Work to complete: Repeat the entries verbatim.

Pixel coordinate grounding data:
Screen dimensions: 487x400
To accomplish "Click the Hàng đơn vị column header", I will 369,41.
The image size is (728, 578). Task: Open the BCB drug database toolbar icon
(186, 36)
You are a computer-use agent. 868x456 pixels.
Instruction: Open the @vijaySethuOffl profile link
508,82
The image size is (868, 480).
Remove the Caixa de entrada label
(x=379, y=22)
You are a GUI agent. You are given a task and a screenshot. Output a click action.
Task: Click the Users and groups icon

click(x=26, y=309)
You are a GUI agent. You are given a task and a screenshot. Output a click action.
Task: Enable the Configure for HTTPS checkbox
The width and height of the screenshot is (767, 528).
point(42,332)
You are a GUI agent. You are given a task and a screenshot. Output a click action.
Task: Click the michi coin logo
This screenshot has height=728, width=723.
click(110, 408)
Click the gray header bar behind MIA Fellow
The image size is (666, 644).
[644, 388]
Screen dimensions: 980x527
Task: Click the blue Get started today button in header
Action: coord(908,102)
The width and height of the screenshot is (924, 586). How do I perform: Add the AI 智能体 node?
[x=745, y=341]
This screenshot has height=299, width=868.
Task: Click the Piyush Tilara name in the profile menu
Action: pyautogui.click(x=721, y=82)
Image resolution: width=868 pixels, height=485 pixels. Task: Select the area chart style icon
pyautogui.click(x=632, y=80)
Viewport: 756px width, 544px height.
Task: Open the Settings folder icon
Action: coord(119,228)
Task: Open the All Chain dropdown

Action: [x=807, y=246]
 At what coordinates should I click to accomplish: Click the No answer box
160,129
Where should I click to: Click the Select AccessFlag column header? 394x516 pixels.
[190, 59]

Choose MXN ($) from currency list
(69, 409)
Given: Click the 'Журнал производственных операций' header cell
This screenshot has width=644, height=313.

Output for this exercise:
Screen dimensions: 487x400
To accomplish "Click the Hàng đơn vị column header", I will 369,41.
The image size is (728, 578). Task: Open the BCB drug database toolbar icon
(186, 36)
You are a computer-use agent. 868x456 pixels.
Instruction: Open the @vijaySethuOffl profile link
508,82
The image size is (868, 480).
Remove the Caixa de entrada label
(x=379, y=22)
You are a GUI agent. You are given a task and a screenshot. Output a click action.
Task: Click the Users and groups icon

click(x=26, y=309)
You are a GUI agent. You are given a task and a screenshot. Output a click action.
Task: Enable the Configure for HTTPS checkbox
The width and height of the screenshot is (767, 528).
point(42,332)
You are a GUI agent. You are given a task and a screenshot. Output a click action.
Task: Click the michi coin logo
This screenshot has height=728, width=723.
click(110, 408)
Click the gray header bar behind MIA Fellow
The image size is (666, 644).
[644, 388]
Screen dimensions: 980x527
Task: Click the blue Get started today button in header
Action: coord(908,102)
The width and height of the screenshot is (924, 586). How do I perform: Add the AI 智能体 node?
[x=745, y=341]
This screenshot has height=299, width=868.
Task: Click the Piyush Tilara name in the profile menu
Action: pyautogui.click(x=721, y=82)
Image resolution: width=868 pixels, height=485 pixels. Task: Select the area chart style icon
pyautogui.click(x=632, y=80)
Viewport: 756px width, 544px height.
Task: Open the Settings folder icon
Action: coord(119,228)
Task: Open the All Chain dropdown

Action: [x=807, y=246]
 At what coordinates should I click to accomplish: Click the No answer box
160,129
Where should I click to: Click the Select AccessFlag column header? 394x516 pixels.
[190, 59]

Choose MXN ($) from currency list
(69, 409)
Given: Click the 'Журнал производственных операций' header cell
This screenshot has width=644, height=313.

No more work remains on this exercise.